Your recurring passive income of $500k is a good guide. My family requires a much lower number for our lifestyle but for prudence purposes (medical, inflation, help for relatives etc.), I think $500k annual passive income is a good target to strive for before "calling it quits" in my case. I could then spend more time to contribute back to the society without having to worry about the well-being of my family.

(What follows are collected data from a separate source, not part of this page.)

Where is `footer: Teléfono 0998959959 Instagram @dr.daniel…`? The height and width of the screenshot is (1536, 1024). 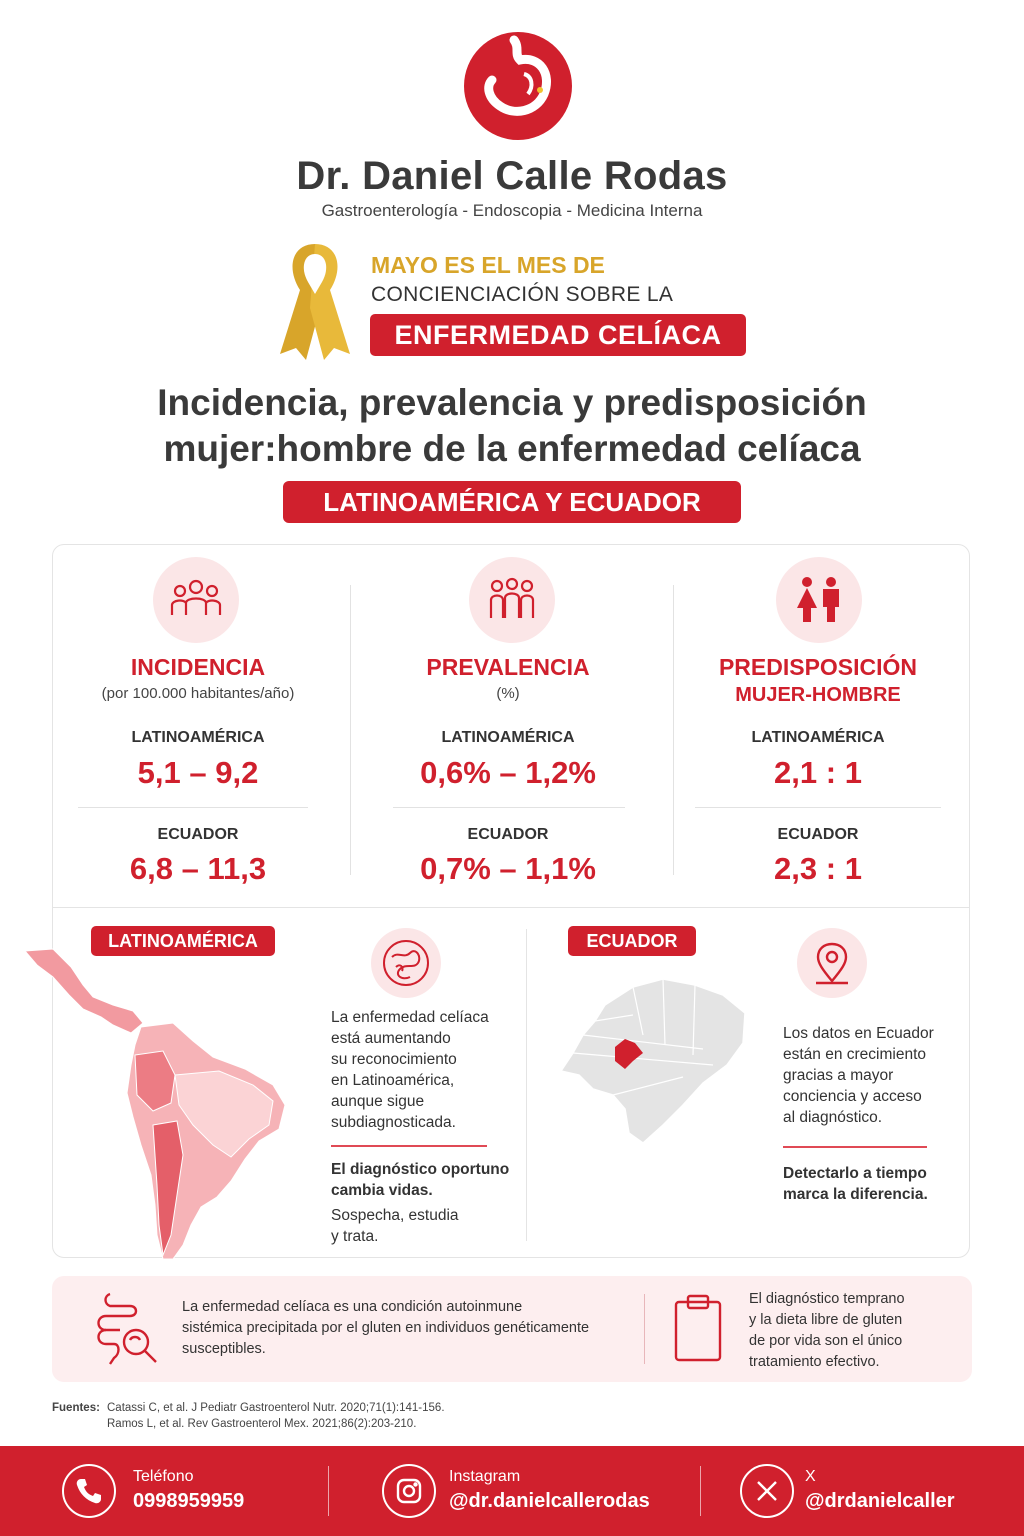 footer: Teléfono 0998959959 Instagram @dr.daniel… is located at coordinates (512, 1491).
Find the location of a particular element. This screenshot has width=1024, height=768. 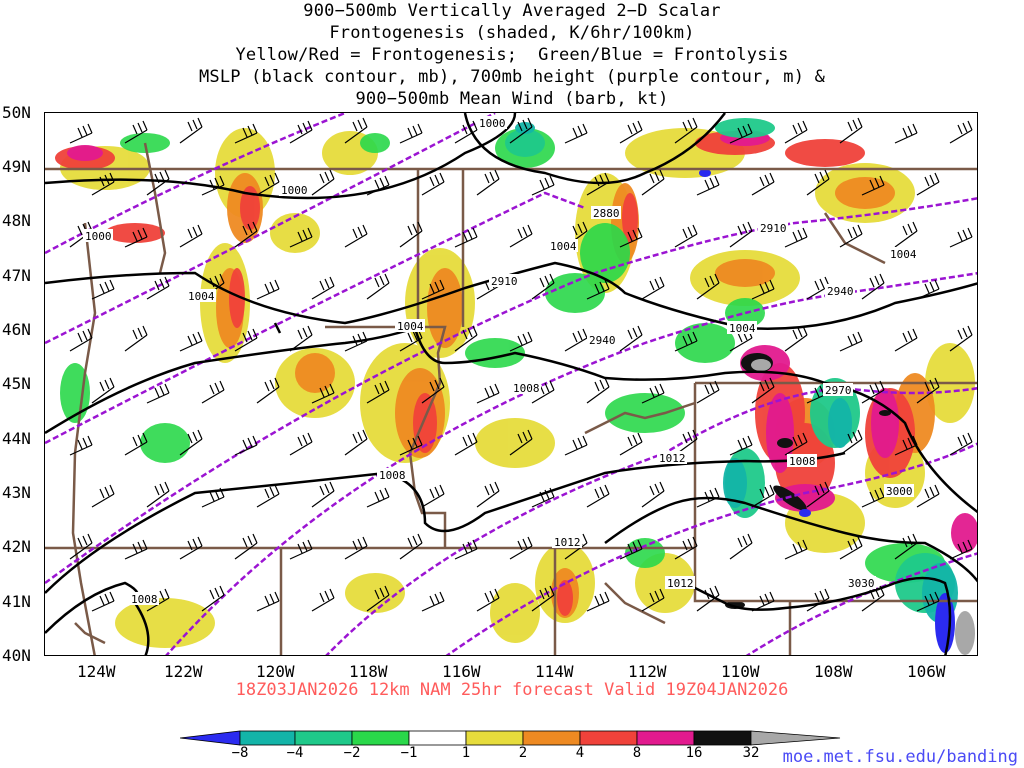

title-line-5: 900−500mb Mean Wind (barb, kt) is located at coordinates (512, 99).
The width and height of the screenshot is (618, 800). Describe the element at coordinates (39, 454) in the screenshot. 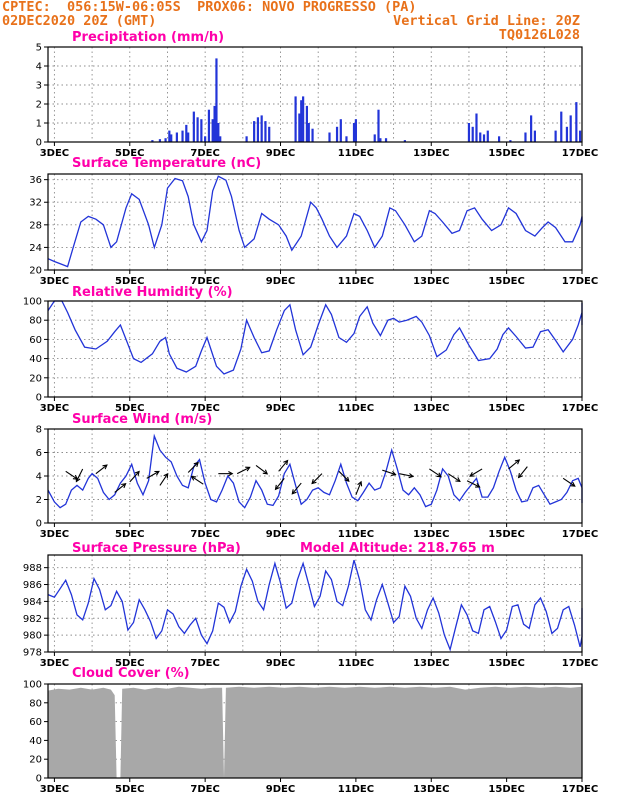

I see `y-tick-label: 6` at that location.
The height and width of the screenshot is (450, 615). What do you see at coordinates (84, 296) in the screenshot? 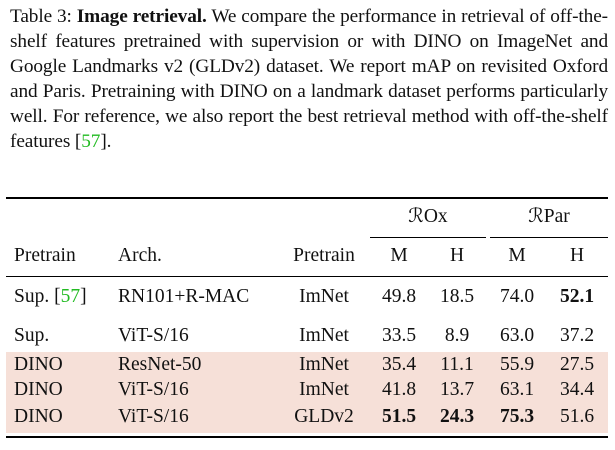
I see `row-0-pretrain-bracket: ]` at bounding box center [84, 296].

Happy to know that you were a unitholder of Viva as well. I got allocated quite a number of Viva units during the IPO and as you said, the price went down and stayed below IPO price for a (long) period of time but I am not too worried as the dividend was good while my total investment in Viva is relatively small (sub-$100k). In fact I am still holding on to the units until today although the price has gone up a bit ($0.915 versus IPO price of $0.78). I am inclined to continue holding so as to avoid adding to my headache of deploying the sale proceeds. With the run up in the stock prices, it is increasingly difficult to find good investment opportunities. Generally if the stocks do not give me sufficient "margin of safety", they are unlikely to interest me however good their underlying businesses. That is why I missed out big time on the tech stocks (Facebook, Alibaba, Tencents, etc.), haha. However, no regrets though because I agreed that "peace of mind" is priceless. I already have enough stress from work.

I hope you can continue your posting to share with us your journey and experience. Thanks Whizzard!
There is still massive value in tech stocks. Although valuations are higher earnings remain healthy. I've recently doubled my exposure to tech to 8% of my portfolio(still under double digit). Started with 2% one year ago.

You let go of US stocks too fast, don't buy stories published by the mainstream media, they are blinded by the hate they hold for republicans. I try to filter the hate news and look for US policies that will invigorate the economy which the news don't report.

Once obamacare appeal becomes successful, it will be followed by tax reforms. This my friend is a time for killing.